Due to my autistic obsessiveness, I can perseverate about a particular aspect of my craft for a while, then lose interest completely. Some autistics have special interests that last for years or even a lifetime. I don’t. In my case, I am really lucky that I still enjoy polymer clay pretty much everyday nine months after having started the hobby. I do tend to change which aspect of it I’m most interested in though. Right now, of course, it’s mixing colors.

My creativity impacts my mental health in a positive way, in that I find in it a means of distracting myself from my anxious or depressing thoughts. When I accomplish something in the area of my creativity, it is a true mood booster. Conversely, of course, when I experience frustration while crafting, it can have a negative effect on my mental health.

Sunday Ramble: Creativity and Imagination

Today, I am a little uninspired with respect to my blog, so I thought I’d join in with E.M.’s Sunday Ramble, for which the prompt, interestingly, is creativity and imagination. The idea is that we answer E.M.’s five questions on the topic and ramble on as we see fit. Here goes.

1. When did you first discover your love of writing?
I honestly don’t think I ever knew how to write without loving it. That being said, I didn’t start writing stories or poems consistently until the fifth or sixth grade and I didn’t start a diary that I kept regularly until I was thirteen.

2. Would you say that you found your imagination at a young age or when you became older? If you want to, share something you discovered with your imagination.
Imagination? What imagination? I honestly don’t think my creative writing is particularly imaginative.

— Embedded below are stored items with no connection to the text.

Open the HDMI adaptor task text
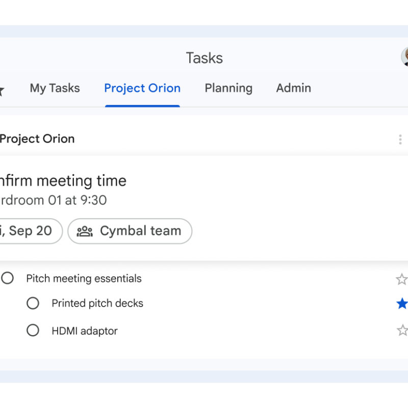85,331
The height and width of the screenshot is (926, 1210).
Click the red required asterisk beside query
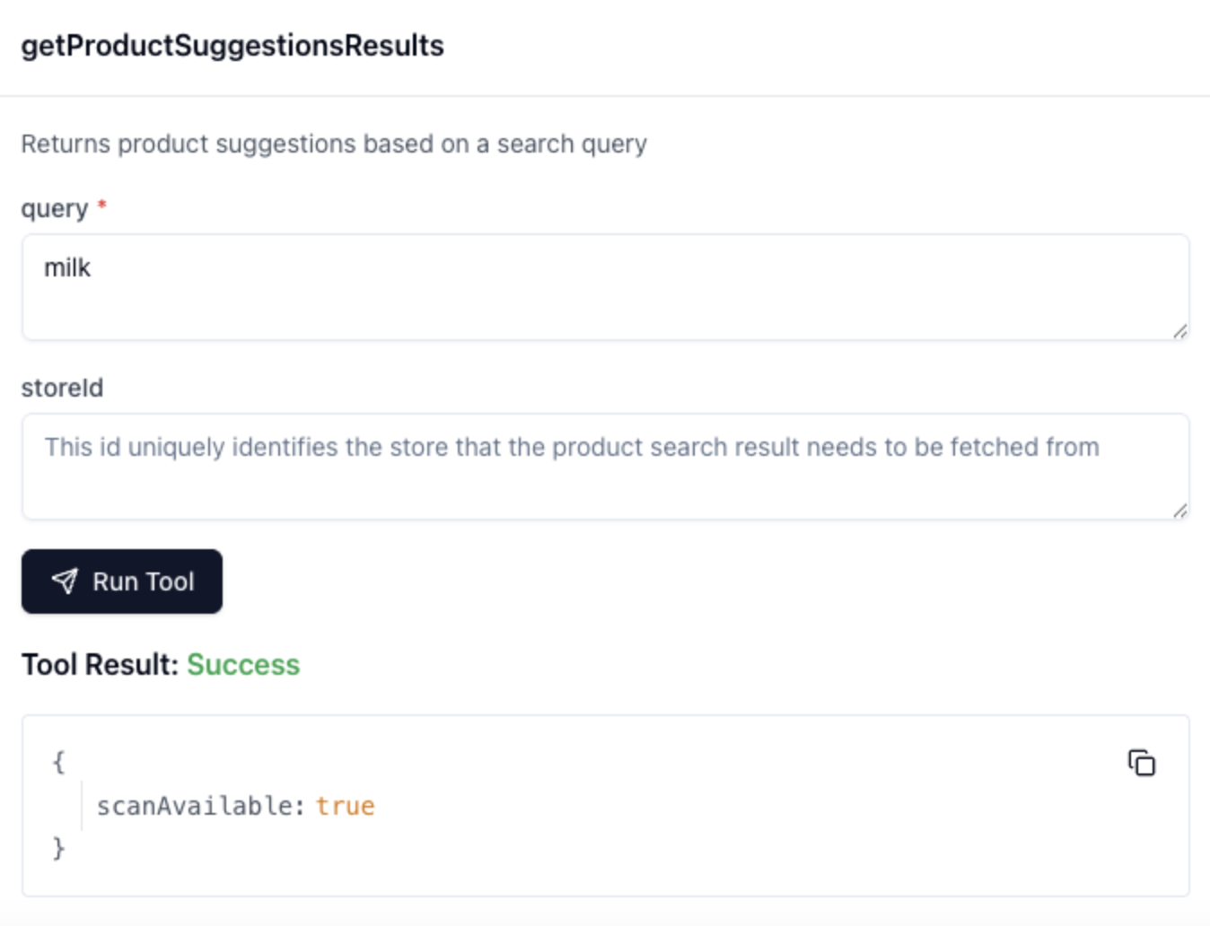tap(102, 205)
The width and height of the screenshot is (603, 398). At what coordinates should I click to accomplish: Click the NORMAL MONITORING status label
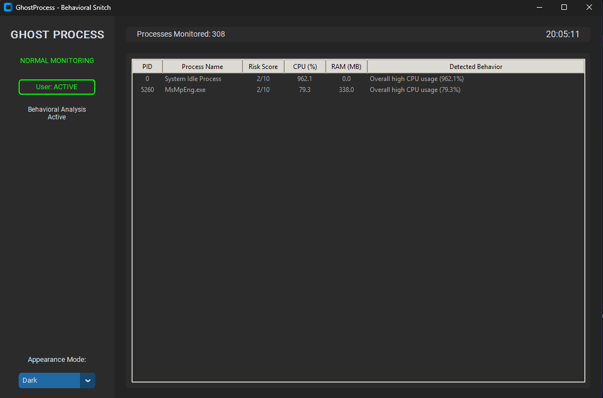pyautogui.click(x=57, y=61)
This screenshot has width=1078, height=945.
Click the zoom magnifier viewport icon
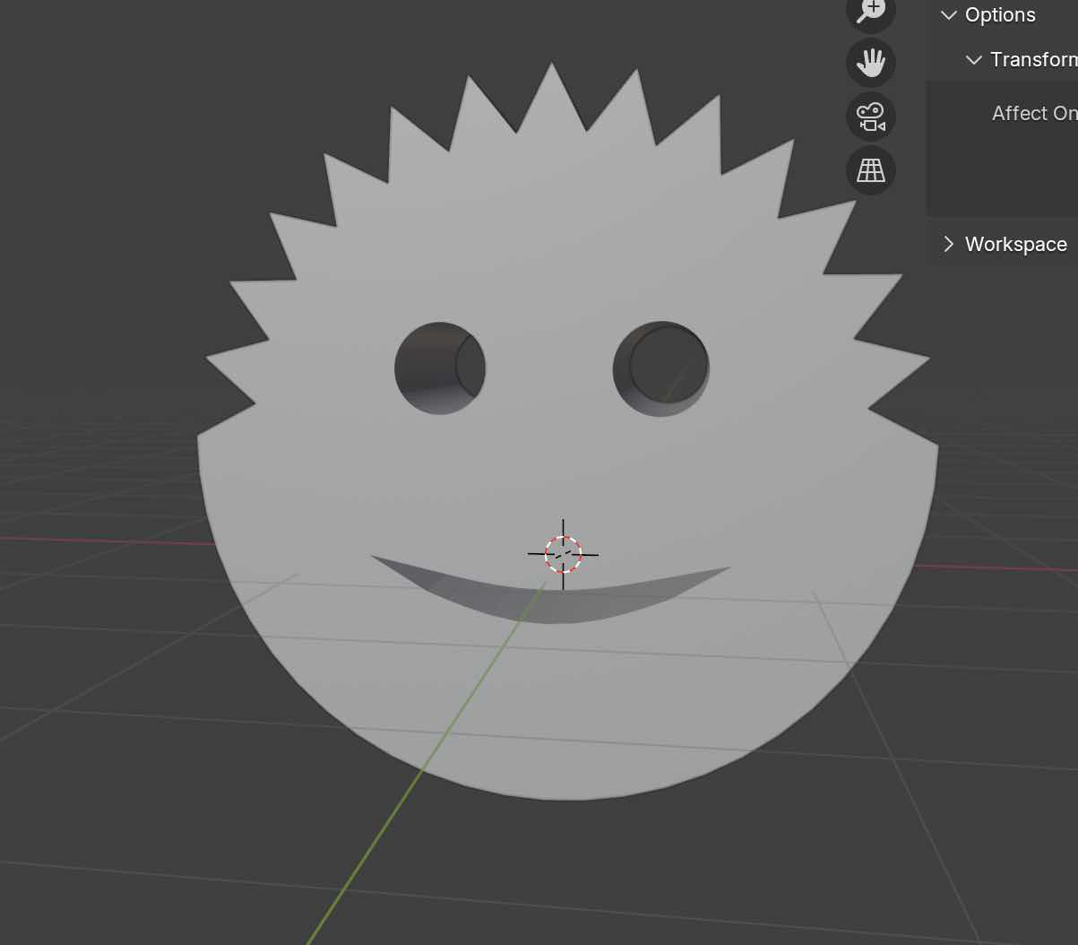(870, 11)
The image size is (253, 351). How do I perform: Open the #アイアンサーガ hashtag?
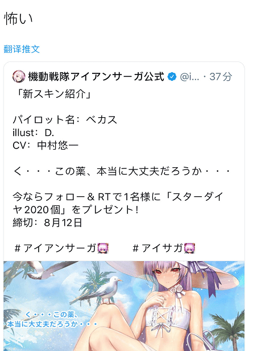pyautogui.click(x=55, y=248)
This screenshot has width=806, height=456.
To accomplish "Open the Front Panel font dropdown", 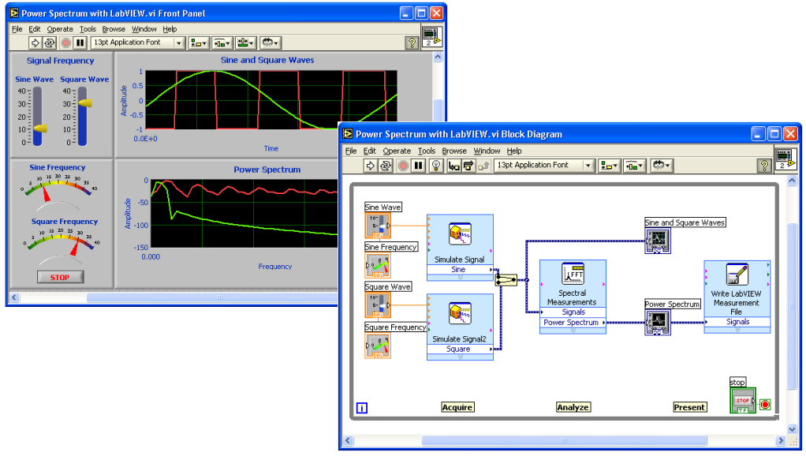I will click(179, 43).
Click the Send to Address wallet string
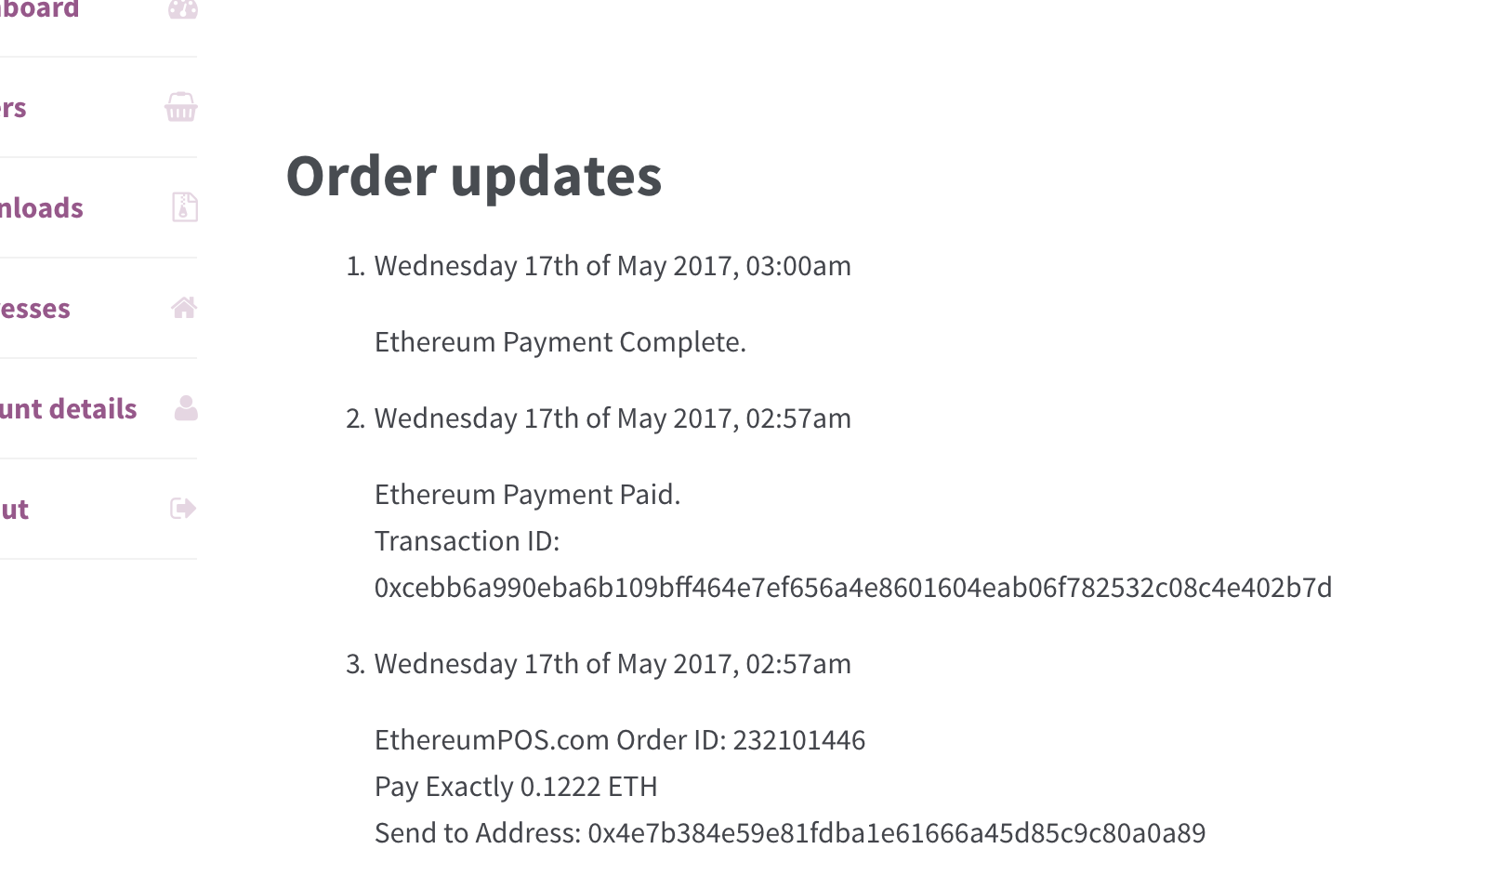 coord(897,833)
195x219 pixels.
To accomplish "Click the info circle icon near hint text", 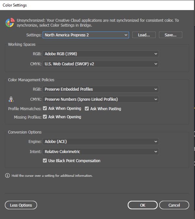I will (x=7, y=175).
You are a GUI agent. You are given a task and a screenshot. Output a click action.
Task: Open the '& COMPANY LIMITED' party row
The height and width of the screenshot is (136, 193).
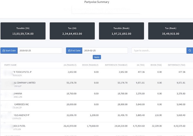point(26,83)
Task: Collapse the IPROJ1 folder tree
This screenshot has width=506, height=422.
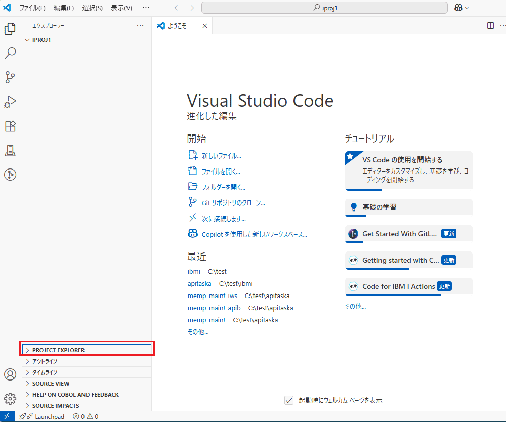Action: [x=41, y=40]
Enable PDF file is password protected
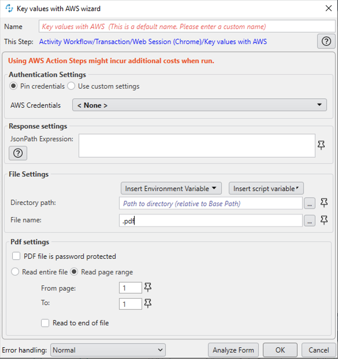The width and height of the screenshot is (338, 359). click(16, 256)
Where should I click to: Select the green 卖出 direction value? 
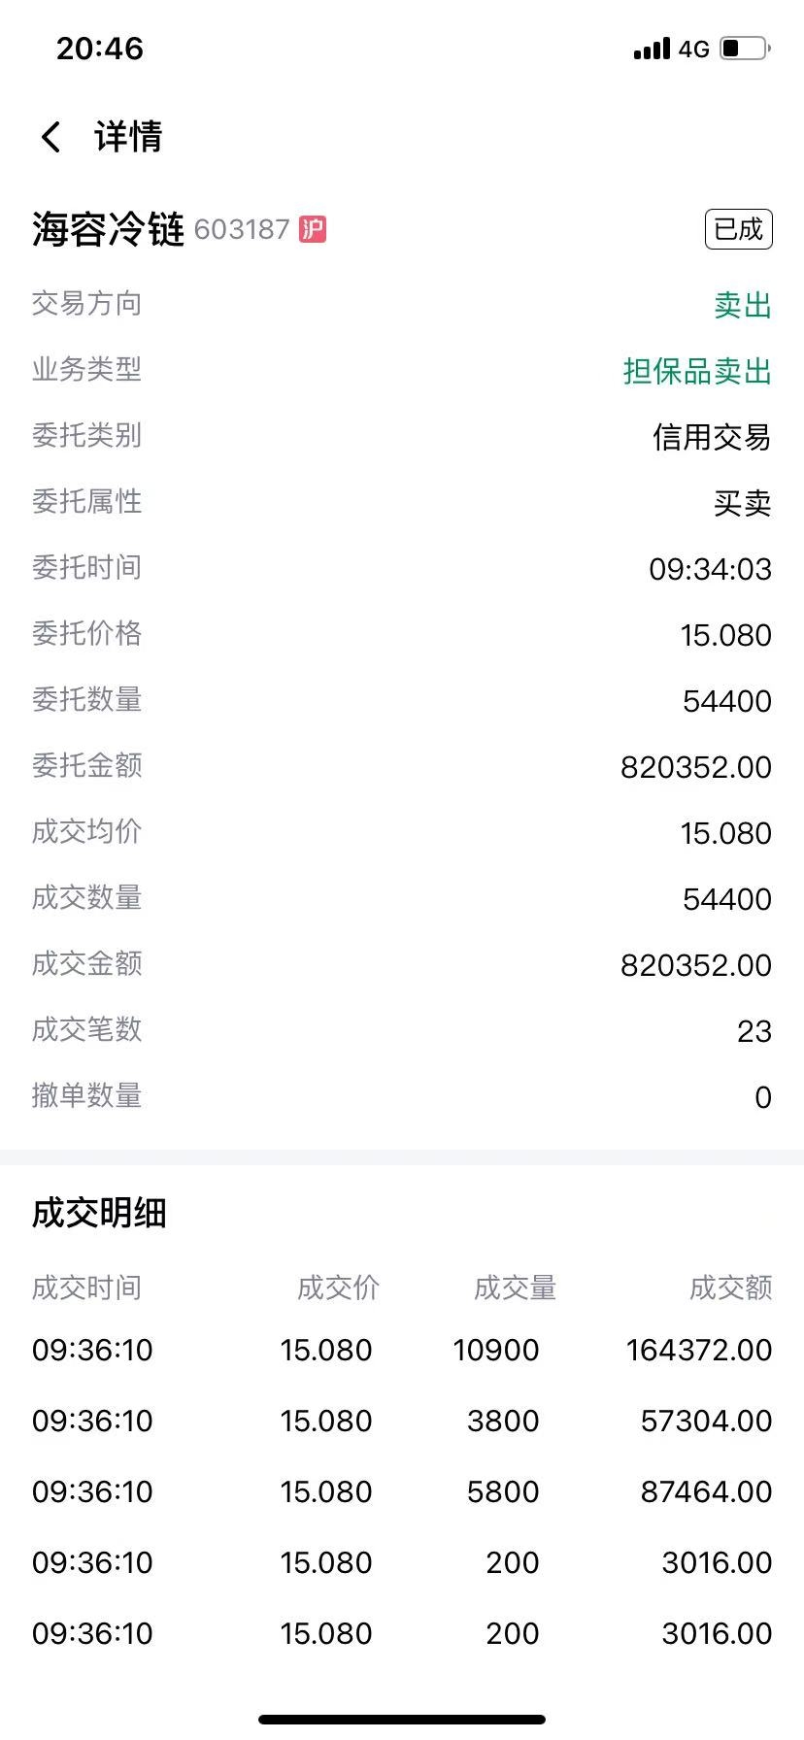(743, 305)
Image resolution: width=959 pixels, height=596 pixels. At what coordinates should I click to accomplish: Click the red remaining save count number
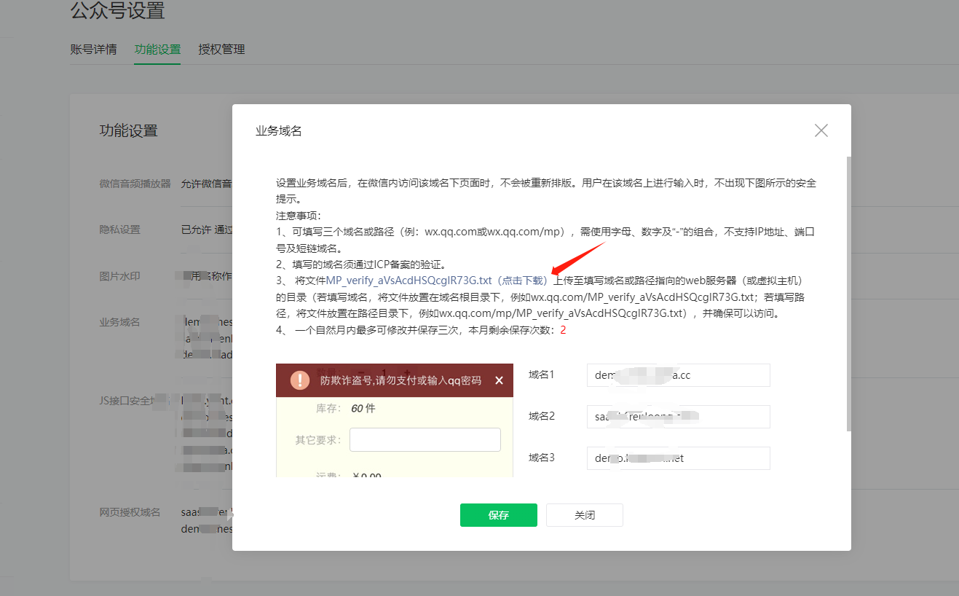563,330
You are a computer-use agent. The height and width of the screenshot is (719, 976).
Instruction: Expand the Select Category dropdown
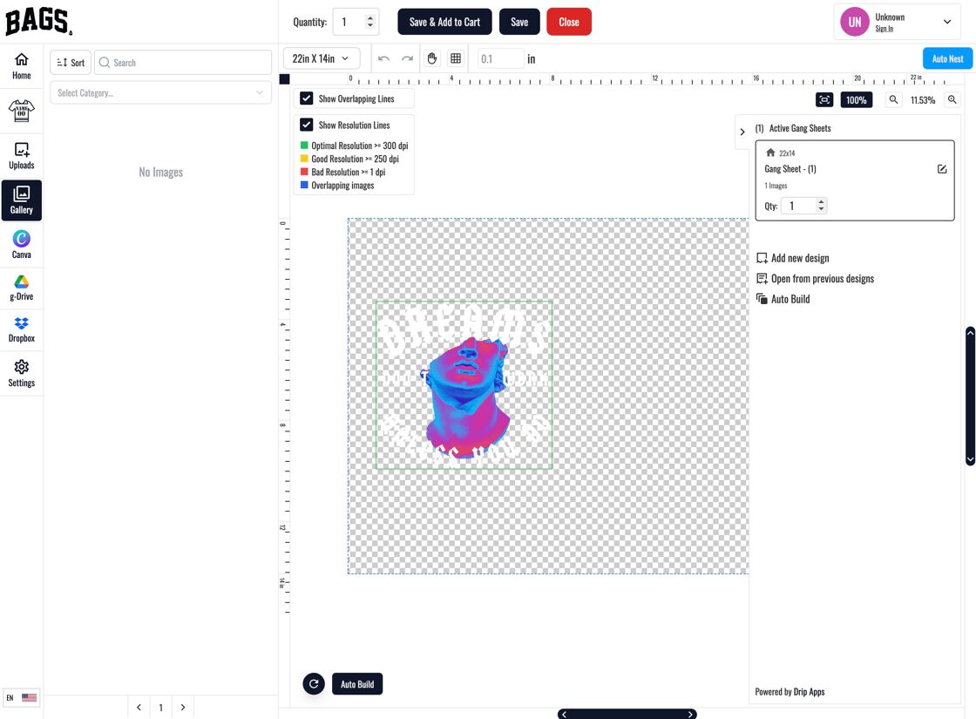click(x=160, y=92)
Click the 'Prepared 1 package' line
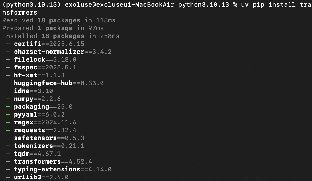This screenshot has height=181, width=312. coord(53,28)
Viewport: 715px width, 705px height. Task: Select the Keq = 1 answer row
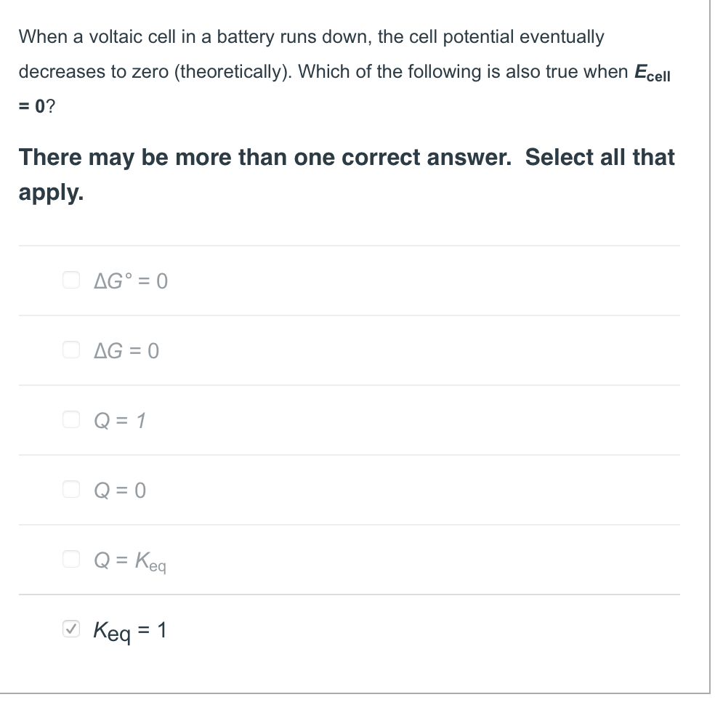(x=349, y=630)
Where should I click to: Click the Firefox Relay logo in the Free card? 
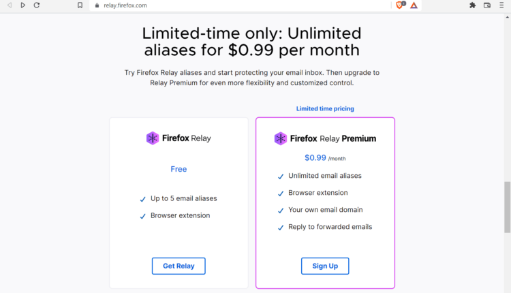(179, 138)
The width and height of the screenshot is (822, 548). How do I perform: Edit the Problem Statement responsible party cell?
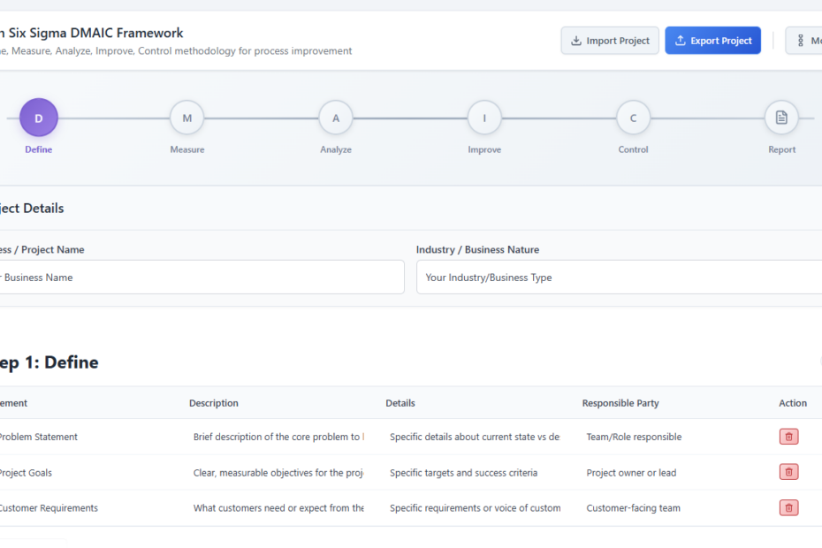671,437
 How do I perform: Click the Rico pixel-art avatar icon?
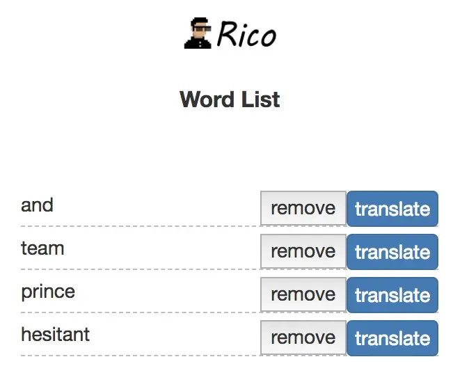click(x=198, y=33)
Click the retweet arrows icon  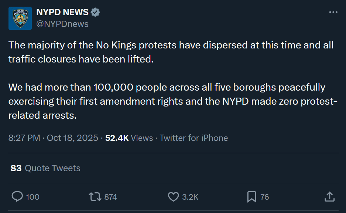coord(95,197)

My parents used to say I was a good writer, but they probably never meant it, as they too recognized my writing was full of plagiarism and, if it wasn’t, was pretty much a retelling of my own life.

That being said, when my sister and I did pretend play together, I was always the one making up the stories. I guess back in those days, they were imaginative enough for someone at that age. My imagination just never developed; it rather regressed.

3. What is your favorite genre to write about? (Example: Sci-Fi, Fantasy, True Crime, etc.)
Other than blog posts, I mostly write poetry and flash fiction. My poetry is just word vomit I guess and with respect to my flash fiction, the advantage is the fact that I don’t have to finish the story I started in an original way.

When I still wrote short stories and even a few novels-in-progress, my favorite genre was realistic young adult fiction. I did attempt to write a few short stories in this genre again recently, but really they got nowhere.

4. Do you ever get “writer’s block”? If so, do you have a reason of why it happens?
Sure I do; that’s why I’m writing this post rather than an original blog post. I honestly don’t know why it happens. In my case, my writing inspiration just tends to ebb and flow.

5. Can you tell me something that I do not know that you do not mind sharing about your style of writing?
I always write with an audience in mind. Even when I write in my private diary, I explain stuff that I myself know and write in a style that is “censored” in a kind of way. It didn’t use to be this way when I first started keeping a diary. In fact, when first starting an online diary in 2002, I was reminded that I had to explain things to people because they weren’t in my head like my private diary’s inner companion was. Now, nearly twenty years on, it’s the other way around.